■ **Задача A**
Какой срок, по словам Алексея Горинова в отрывке о политзаключённых, он не выдержит в таких условиях?
■ **Задача B**
Переведите на английский язык предложение из отрывка о политзаключённых: «Его мучает постоянный кашель, одышка».

■ **Приведённый отрывок**
•••

Пока одни воспевают героизм добровольно отправившихся в заключение, другие, непосредственно сами политзаключенные, пребывают в нечеловеческих условиях. Так тяжело больной депутат Алексей Горинов жалуется на холод, голод, отсутствие горячей воды, на невозможность лечь до отбоя, несмотря на то, что у него сохраняется температура. Его мучает постоянный кашель, одышка. Алексей сказал, что в таких условиях в холоде, сырости, в отсутствии медицинской помощи он не просидит здесь и полгода.
Заключение идет в политкапитал при отменном здоровье, приемлемых условиях содержания и поддержке свободных медиа, в том числе иностранных. Предложение «жить так, как будто вы уже умерли», обращенное к еще даже и не жившим (жизнь в РФ-ии для большинства — это именно нежизнь) — такое себе. Мисимовские подвиги во имя даже не свободы, а нового «Ымператора», возведенного на трон фатальными консенсусами задолго до самой возможности выборов — концептуальный мазохизм внутри бесконечного русского некроритуала.
Сама идея того, что только оставшись в России и желательно пройдя через тюремное заключение, вы станете политиком — абсолютно просистемная. Как все идеи, завязанные на пассионарности и призывающие к жертвенности. Не говоря о том, что она выполняет чисто техническую функцию по уничтожению остатков оппозиции и гражданского общества. На данный момент есть только один политик, который может получить гешефт-гештальт из такого рода биографии. Но это не точно. И к демократии это не имеет никакого отношения.

•••

■ **Показанные сведения**
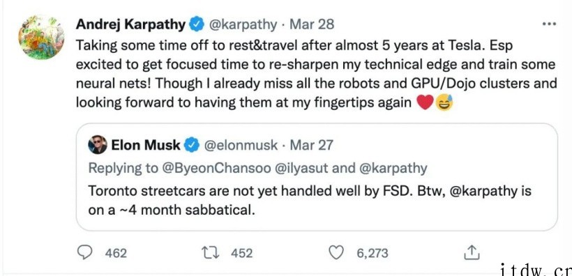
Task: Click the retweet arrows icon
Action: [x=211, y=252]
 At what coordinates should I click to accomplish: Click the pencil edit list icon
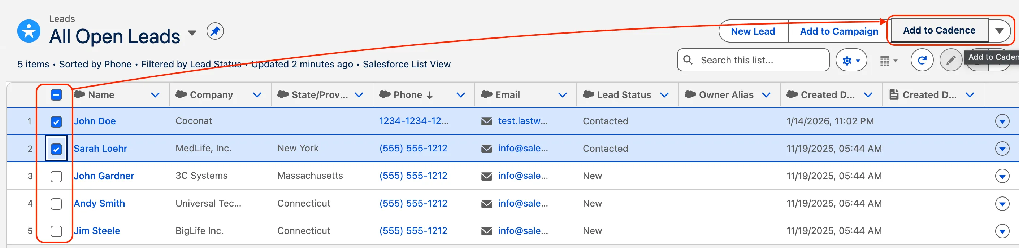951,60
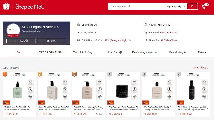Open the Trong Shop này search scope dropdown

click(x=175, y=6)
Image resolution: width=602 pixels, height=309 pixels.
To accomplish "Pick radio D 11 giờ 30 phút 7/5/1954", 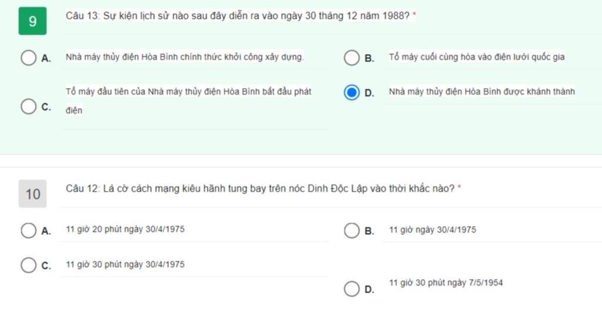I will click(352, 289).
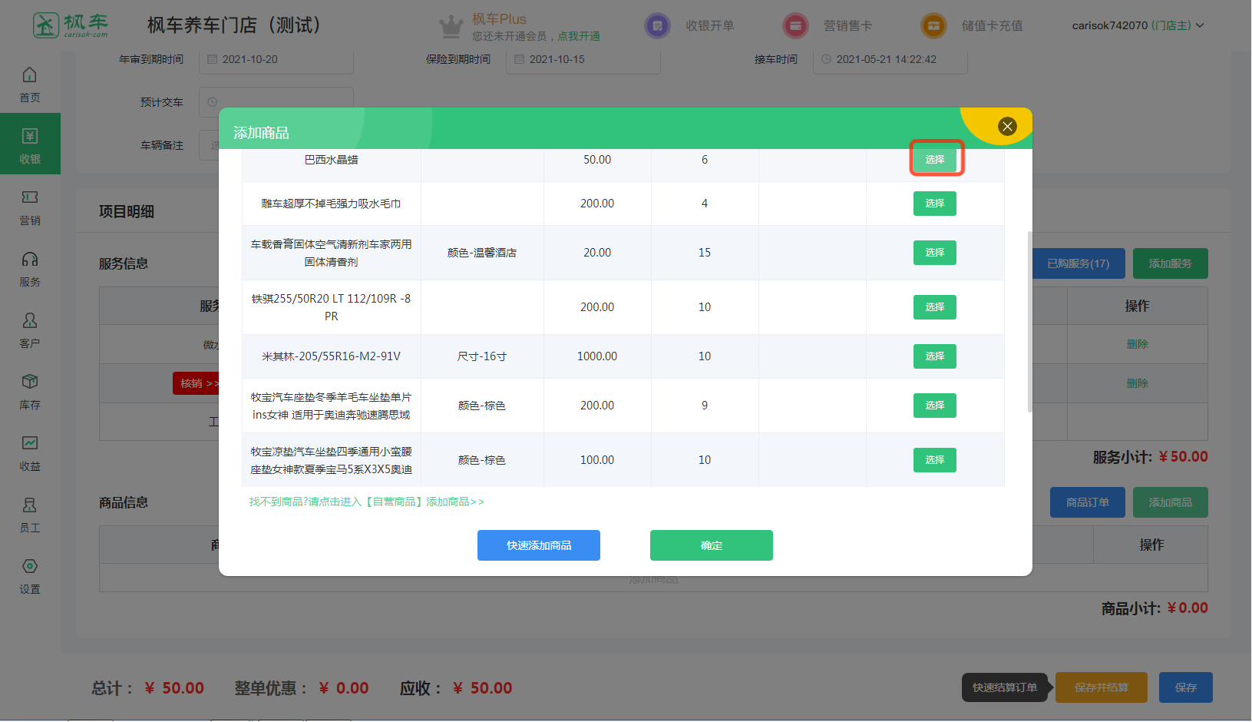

•••

■ **Ответ A**
Он не просидит там и полгода.

■ **Ответ B**
He is tormented by a constant cough and shortness of breath.